Machine Learning
Library Installation
Required Installation
Install core packages (finlab, TA-Lib):
Model Libraries (Optional)
finlab.ml.qlib supports various models (LightGBM, XGBoost, CatBoost, PyTorch, TensorFlow, etc.). Install them as needed following their official documentation; most are pre-installed in Colab.
ML workflows are complex -- consider using an AI assistant
From feature engineering to model training, ML strategies involve many steps.

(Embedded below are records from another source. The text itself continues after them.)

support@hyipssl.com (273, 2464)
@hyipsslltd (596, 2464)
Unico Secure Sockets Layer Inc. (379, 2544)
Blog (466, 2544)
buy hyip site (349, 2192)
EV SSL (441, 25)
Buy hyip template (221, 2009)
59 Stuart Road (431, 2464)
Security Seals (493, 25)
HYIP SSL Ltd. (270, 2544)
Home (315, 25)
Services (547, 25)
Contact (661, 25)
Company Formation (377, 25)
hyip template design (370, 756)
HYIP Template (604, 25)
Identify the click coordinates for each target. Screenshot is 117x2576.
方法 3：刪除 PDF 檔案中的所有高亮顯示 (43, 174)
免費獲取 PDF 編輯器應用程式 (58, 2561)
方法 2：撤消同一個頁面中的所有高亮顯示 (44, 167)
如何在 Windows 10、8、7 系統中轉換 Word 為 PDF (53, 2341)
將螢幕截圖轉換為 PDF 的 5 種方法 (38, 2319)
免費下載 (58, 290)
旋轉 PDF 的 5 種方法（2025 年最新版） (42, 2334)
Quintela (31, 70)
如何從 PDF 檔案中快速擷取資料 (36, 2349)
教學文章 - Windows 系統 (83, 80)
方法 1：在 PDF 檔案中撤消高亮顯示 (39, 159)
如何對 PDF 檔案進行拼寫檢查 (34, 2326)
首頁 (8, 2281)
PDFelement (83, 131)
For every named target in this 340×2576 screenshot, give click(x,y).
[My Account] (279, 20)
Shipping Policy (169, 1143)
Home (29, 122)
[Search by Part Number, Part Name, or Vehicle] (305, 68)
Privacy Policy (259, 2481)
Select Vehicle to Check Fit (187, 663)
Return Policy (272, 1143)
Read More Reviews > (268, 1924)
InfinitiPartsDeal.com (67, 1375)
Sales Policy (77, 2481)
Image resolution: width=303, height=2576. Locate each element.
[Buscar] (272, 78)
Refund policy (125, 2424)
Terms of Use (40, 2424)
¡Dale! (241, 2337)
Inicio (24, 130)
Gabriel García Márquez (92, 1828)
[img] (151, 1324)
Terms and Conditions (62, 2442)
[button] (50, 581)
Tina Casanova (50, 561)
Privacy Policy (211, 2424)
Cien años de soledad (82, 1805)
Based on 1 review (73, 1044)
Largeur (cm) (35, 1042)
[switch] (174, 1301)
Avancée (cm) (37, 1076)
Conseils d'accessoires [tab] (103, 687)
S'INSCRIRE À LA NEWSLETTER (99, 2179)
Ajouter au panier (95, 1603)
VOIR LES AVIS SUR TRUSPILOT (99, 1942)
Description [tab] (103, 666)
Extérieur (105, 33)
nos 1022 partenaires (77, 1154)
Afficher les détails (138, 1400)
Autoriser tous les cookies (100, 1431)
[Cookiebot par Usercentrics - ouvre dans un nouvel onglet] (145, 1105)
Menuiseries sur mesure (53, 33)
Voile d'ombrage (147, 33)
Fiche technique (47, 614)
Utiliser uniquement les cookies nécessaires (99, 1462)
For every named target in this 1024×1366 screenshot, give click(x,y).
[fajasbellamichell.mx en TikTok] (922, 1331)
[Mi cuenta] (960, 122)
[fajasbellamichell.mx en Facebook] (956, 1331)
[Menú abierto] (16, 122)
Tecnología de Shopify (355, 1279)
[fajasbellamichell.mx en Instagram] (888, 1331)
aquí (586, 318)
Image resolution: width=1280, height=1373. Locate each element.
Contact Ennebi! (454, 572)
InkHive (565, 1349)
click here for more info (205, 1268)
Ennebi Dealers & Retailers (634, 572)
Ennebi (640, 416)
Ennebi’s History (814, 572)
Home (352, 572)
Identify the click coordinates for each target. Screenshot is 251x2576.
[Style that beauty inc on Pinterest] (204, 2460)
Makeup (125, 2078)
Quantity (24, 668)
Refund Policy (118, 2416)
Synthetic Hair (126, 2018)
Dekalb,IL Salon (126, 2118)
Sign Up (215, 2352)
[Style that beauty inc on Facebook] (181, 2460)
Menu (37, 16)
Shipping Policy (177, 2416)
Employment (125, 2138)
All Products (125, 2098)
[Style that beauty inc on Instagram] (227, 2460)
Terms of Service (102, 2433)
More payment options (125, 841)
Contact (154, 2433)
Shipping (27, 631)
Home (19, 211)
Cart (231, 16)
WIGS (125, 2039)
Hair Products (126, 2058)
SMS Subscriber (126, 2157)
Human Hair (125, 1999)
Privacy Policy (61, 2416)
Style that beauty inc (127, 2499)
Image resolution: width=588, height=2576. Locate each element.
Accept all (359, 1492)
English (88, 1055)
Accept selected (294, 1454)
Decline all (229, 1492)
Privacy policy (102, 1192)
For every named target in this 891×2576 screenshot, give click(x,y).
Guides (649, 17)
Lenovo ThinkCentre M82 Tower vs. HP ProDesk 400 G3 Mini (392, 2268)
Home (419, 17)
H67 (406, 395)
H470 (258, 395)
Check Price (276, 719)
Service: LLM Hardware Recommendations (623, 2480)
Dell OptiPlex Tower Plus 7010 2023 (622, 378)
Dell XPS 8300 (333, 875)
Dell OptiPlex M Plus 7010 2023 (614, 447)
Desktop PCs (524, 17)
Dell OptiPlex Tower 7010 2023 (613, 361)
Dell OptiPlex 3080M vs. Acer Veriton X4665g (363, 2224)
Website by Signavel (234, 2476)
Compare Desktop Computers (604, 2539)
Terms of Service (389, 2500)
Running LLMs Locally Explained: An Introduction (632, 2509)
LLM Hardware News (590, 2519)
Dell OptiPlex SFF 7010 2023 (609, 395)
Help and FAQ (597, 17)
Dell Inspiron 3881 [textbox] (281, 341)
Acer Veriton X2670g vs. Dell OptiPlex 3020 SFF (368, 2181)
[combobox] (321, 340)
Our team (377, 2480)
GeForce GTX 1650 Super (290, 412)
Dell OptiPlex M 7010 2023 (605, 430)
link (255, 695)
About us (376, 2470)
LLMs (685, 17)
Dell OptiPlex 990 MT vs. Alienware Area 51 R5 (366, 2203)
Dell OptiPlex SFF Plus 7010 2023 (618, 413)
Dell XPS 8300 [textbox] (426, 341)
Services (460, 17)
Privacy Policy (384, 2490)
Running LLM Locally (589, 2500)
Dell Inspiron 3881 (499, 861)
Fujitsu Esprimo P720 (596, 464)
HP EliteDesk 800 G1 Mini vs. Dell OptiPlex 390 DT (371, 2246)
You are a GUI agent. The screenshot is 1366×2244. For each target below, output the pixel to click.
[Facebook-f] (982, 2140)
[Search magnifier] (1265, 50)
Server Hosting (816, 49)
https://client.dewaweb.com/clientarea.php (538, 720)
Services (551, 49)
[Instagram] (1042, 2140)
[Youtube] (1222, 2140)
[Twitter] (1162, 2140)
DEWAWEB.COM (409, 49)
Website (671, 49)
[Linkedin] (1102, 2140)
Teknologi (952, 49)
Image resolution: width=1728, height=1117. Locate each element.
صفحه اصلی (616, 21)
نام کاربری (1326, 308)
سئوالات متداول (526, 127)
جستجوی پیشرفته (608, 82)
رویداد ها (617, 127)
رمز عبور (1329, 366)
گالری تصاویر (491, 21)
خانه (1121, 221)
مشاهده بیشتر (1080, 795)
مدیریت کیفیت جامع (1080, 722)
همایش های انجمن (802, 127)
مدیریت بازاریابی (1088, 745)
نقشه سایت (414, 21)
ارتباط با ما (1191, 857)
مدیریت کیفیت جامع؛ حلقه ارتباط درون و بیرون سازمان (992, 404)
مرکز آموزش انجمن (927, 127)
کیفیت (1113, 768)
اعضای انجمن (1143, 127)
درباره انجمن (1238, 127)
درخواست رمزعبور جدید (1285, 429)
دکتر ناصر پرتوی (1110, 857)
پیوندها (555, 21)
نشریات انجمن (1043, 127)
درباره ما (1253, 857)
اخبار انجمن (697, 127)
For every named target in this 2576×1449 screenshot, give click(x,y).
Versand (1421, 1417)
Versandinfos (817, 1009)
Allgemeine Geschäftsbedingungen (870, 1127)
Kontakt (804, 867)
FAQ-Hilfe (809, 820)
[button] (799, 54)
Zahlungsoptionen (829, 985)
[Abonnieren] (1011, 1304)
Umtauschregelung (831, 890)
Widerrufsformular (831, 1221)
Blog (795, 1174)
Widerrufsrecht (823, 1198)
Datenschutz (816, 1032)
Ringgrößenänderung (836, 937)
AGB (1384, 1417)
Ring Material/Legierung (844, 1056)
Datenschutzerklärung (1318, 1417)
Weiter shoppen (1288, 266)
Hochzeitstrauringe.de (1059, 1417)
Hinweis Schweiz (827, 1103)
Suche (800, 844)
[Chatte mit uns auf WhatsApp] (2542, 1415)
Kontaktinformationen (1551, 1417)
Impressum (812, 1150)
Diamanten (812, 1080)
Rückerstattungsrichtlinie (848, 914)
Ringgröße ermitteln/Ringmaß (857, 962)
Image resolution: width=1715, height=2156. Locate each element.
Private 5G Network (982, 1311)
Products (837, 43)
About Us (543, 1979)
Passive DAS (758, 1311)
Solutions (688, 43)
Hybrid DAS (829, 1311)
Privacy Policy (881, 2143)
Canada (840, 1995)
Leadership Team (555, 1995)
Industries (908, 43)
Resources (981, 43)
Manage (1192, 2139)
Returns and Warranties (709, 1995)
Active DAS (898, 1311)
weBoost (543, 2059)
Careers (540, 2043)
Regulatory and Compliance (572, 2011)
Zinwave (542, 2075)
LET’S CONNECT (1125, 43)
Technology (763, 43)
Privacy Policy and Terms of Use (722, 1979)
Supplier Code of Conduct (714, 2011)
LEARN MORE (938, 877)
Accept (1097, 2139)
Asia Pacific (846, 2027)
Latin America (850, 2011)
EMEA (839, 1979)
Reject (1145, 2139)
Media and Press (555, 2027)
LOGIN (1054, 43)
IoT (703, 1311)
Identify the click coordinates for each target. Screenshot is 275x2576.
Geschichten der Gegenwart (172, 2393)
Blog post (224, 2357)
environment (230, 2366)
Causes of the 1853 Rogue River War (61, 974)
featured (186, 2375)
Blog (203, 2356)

After installing FinLab Skill, the AI coding assistant can help you select features, split datasets, train models, and interpret backtest results.
Feature Processing
Using the Combine Function to Merge Features
finlab.ml.feature.combine merges features from multiple sources (technical, fundamental, custom) with resampling support. Examples:
- Merge P/B ratio and P/E ratio into one feature set:
from finlab import data
from finlab.ml import feature as mlf
features = mlf.combine({
'pb': data.get('price_earning_ratio:股價淨值比'),
'pe': data.get('price_earning_ratio:本益比')
}, resample='W')
features.head()
| pb | pe | |
|---|---|---|
| (Timestamp('2010-01-04 00:00:00'), '1101') | 1.47 | 18.85 |
| (Timestamp('2010-01-04 00:00:00'), '1102') | 1.44 | 14.58 |
| (Timestamp('2010-01-04 00:00:00'), '1103') | 0.79 | 40.89 |
| (Timestamp('2010-01-04 00:00:00'), '1104') | 0.92 | 73.6 |
This merges P/B and P/E into a single feature set.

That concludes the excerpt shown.